Gus reached over and turned on the radio.
Jesse tried not to look eager. He had to look as surprised as Gus and Frieda when the news of Tutwiler came on. After the weather, and the commodities report and the cattle futures, the announcer read the news story of Tutwiler’s murder.
Frieda whirled around and looked at Gus. He held up his hand to keep her quiet until the reporter finished the story.
Frieda snapped the dish towel on the counter top. “I told you that business wasn’t finished. That man was pure evil, brought nothing but pain and misery to everyone around him. She’ll be a suspect. You know she will.”
“She doesn’t have anything to worry about,” Gus said.
She would be a suspect? He never meant to cause her trouble.
“She’s never been who you thought she was,” Frieda said. “A conniving woman. You know what I’m talking about. Old man, you were always blind about her.”
Gus slapped his palm down on the table. “Enough, woman. You never liked her, doesn’t mean she’s a bad person.”
Frieda turned her back on Gus and slammed the skillet in the sink. She stomped out of the kitchen and up the stairs.
Gus headed to his recliner in the living room.
Jesse shoved in one last mouthful of food. He unplugged the radio, followed Gus into the living room, and plugged it in there.
Gus popped up the footrest on the recliner. “Don’t worry about Frieda’s moods. Remember when you used to tie a string around one leg of a June bug, and he’d buzz around like crazy? That’s the way to handle an angry woman. Let her buzz at the end of her string until she’s wore out. She’ll come around.”

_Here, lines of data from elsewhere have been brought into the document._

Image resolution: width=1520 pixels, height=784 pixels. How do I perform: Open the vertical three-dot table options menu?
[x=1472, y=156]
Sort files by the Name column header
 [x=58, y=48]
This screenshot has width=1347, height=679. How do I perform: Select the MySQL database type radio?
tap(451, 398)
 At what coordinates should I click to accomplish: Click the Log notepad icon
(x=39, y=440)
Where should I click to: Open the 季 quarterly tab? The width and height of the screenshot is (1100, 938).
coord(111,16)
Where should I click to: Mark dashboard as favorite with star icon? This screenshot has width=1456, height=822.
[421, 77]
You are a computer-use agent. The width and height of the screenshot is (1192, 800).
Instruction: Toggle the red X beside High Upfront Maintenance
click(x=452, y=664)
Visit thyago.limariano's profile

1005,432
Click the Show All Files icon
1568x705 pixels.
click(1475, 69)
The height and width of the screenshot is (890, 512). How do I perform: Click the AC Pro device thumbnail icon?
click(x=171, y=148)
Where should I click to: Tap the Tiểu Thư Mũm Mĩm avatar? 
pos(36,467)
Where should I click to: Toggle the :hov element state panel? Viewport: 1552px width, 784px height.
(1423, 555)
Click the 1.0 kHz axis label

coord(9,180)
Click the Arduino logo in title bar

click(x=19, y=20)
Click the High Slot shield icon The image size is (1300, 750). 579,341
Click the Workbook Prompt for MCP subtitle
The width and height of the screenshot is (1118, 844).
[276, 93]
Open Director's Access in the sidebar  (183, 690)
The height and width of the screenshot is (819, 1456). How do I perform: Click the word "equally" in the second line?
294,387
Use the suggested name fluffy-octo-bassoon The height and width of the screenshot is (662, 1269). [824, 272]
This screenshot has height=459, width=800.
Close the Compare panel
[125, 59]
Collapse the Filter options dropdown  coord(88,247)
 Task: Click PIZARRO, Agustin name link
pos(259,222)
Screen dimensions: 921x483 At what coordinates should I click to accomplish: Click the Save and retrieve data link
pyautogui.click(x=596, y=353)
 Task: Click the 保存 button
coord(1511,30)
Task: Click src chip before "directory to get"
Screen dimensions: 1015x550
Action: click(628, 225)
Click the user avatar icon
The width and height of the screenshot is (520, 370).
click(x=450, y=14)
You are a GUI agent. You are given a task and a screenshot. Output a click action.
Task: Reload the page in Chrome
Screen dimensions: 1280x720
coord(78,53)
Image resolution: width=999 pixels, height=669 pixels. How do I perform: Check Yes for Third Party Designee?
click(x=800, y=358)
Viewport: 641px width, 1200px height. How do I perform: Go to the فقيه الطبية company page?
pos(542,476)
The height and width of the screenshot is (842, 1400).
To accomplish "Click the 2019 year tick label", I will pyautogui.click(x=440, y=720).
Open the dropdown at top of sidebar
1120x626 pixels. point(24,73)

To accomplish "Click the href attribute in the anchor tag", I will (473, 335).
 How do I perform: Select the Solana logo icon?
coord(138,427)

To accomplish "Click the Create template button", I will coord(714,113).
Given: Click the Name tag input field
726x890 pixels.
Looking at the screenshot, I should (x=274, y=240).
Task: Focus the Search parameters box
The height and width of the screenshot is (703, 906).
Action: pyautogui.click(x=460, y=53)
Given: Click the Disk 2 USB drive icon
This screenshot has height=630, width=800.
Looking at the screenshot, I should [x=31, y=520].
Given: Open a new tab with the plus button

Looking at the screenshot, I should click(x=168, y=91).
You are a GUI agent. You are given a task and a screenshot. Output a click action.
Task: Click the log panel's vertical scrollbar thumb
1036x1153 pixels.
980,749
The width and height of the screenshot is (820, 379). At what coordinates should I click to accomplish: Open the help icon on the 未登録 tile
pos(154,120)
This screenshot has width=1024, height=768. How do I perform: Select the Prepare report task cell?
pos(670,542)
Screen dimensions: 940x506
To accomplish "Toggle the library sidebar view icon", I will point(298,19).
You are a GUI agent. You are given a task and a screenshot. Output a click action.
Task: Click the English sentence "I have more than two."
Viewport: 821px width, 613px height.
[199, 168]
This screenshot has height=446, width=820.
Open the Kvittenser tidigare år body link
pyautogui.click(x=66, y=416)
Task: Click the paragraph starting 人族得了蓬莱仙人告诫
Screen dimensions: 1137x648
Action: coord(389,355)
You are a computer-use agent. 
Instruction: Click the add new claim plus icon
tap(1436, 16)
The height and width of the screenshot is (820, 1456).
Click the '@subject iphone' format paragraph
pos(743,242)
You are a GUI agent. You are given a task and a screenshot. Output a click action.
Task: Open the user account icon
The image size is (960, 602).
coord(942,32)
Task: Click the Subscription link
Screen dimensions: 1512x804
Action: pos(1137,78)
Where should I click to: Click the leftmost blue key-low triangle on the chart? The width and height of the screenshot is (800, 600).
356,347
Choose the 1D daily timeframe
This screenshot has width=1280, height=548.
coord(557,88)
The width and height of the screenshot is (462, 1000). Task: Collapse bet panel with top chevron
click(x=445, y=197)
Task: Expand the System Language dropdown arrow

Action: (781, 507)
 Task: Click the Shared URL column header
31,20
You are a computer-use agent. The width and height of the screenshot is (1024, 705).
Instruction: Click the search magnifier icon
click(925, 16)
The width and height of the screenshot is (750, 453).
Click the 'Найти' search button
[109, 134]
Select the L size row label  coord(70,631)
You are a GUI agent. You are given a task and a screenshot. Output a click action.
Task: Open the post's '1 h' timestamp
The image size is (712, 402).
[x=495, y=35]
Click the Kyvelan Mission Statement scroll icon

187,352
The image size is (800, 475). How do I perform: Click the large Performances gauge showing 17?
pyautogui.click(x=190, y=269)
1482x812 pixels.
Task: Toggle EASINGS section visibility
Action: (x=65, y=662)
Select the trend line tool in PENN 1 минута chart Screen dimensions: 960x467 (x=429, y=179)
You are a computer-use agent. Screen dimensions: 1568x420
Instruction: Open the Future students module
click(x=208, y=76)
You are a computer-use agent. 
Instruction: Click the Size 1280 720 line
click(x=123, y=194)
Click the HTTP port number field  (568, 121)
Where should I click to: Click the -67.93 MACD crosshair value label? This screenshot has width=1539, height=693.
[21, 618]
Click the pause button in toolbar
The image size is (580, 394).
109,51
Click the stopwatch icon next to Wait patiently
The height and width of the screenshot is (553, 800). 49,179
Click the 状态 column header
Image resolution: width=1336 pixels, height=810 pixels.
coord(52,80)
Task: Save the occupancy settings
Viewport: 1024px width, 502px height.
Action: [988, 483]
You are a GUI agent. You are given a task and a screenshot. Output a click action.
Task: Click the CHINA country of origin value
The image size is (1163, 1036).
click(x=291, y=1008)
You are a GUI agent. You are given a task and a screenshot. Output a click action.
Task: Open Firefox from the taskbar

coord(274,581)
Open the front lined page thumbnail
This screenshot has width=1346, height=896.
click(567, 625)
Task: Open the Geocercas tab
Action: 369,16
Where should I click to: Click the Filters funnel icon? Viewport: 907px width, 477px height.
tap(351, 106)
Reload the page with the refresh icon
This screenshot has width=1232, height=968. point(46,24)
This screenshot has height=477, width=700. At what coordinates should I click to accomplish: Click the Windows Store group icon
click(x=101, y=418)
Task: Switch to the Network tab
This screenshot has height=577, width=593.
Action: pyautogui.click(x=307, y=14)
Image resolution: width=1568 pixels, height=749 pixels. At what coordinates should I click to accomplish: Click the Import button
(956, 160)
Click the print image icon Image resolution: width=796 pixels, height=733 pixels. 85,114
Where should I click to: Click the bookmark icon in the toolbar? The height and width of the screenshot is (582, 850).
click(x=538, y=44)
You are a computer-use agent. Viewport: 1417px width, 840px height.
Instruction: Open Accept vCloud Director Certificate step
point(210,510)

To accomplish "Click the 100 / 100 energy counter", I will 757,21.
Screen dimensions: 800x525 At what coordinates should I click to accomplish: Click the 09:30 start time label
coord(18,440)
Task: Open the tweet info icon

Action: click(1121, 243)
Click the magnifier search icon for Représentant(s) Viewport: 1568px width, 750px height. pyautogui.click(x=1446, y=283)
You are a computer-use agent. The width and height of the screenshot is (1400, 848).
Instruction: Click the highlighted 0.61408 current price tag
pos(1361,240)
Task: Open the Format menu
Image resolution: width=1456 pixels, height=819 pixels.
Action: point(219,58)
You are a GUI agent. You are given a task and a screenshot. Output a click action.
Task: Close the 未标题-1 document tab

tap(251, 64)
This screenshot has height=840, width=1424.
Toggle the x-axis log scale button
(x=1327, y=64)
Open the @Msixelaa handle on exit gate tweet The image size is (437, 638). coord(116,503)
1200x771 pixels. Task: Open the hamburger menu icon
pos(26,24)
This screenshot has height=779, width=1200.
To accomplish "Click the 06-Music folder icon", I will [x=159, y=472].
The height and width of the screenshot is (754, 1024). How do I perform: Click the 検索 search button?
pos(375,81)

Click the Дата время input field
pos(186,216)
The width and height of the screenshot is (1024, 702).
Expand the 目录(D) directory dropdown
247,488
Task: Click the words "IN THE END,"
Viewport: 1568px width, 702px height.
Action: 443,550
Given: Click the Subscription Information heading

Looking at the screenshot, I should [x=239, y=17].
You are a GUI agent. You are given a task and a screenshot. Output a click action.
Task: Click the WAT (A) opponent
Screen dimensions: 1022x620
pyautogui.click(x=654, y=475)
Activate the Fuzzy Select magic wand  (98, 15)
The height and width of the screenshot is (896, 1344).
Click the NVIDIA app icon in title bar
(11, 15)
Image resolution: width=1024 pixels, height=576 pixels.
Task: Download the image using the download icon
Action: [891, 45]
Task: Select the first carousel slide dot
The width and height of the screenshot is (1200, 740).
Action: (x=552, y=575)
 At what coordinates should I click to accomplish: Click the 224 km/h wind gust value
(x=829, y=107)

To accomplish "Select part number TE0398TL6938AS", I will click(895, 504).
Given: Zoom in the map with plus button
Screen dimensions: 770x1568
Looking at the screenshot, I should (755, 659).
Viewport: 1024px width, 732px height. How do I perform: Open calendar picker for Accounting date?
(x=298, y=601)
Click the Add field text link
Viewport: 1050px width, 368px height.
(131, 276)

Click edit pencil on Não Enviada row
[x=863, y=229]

Jesse fiddled with the radio trying to find another station and more news, but he could only pick up the AM station they had been listening to.
“Don’t fret none about her being a suspect,” Gus said. “She’ll come out of this okay. You hear me? Don’t be worrying.”
Jesse mumbled “Yes” only to keep Gus quiet, so he could hear the radio.
The news reported on the storm and then the station went live to a play by play of the local six-man football team.
Jesse turned the set off. “I’m going up to bed.”
Upstairs in his room, he crawled into bed and watched the snow pound against his window.
Why hadn’t she called?
He’d done what a man did for a woman he loved. Any man who didn’t protect his womenfolk was worthless as horse apples.